• [Task to carry out]: Set down a word-for-word copy of the data below, limited to the lines from the first through the line with "Click the small square before 종가 단순".

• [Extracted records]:

*-*-*

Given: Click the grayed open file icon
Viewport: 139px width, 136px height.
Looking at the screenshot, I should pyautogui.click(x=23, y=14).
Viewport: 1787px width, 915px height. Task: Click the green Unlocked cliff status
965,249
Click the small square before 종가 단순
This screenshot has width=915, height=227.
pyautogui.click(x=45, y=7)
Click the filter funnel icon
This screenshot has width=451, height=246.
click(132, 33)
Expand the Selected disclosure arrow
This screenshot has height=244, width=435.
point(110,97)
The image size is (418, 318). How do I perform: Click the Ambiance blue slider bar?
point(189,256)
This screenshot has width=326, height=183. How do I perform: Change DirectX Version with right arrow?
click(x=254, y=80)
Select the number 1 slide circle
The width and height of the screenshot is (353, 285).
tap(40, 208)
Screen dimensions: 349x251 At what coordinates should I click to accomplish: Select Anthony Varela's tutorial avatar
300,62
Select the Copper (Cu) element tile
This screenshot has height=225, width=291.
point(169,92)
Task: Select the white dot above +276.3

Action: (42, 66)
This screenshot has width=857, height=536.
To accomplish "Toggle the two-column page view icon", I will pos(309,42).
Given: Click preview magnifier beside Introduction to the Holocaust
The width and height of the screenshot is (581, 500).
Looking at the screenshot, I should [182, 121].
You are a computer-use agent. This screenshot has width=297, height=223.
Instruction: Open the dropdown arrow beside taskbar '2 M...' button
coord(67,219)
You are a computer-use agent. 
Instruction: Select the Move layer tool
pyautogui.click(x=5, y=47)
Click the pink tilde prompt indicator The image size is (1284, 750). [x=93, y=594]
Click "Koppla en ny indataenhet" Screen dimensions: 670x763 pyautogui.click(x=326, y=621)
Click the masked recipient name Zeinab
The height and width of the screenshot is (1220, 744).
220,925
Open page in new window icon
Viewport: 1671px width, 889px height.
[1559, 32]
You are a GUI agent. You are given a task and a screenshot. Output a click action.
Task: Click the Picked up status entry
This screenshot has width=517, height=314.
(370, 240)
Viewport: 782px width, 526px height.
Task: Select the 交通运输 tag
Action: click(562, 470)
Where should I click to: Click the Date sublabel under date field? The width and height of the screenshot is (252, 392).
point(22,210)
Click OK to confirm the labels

*-*-*

• [Written answer]:
Given: Click the grayed open file icon
Viewport: 139px width, 136px height.
Looking at the screenshot, I should pyautogui.click(x=23, y=14).
Viewport: 1787px width, 915px height. Task: Click the green Unlocked cliff status
965,249
Click the small square before 종가 단순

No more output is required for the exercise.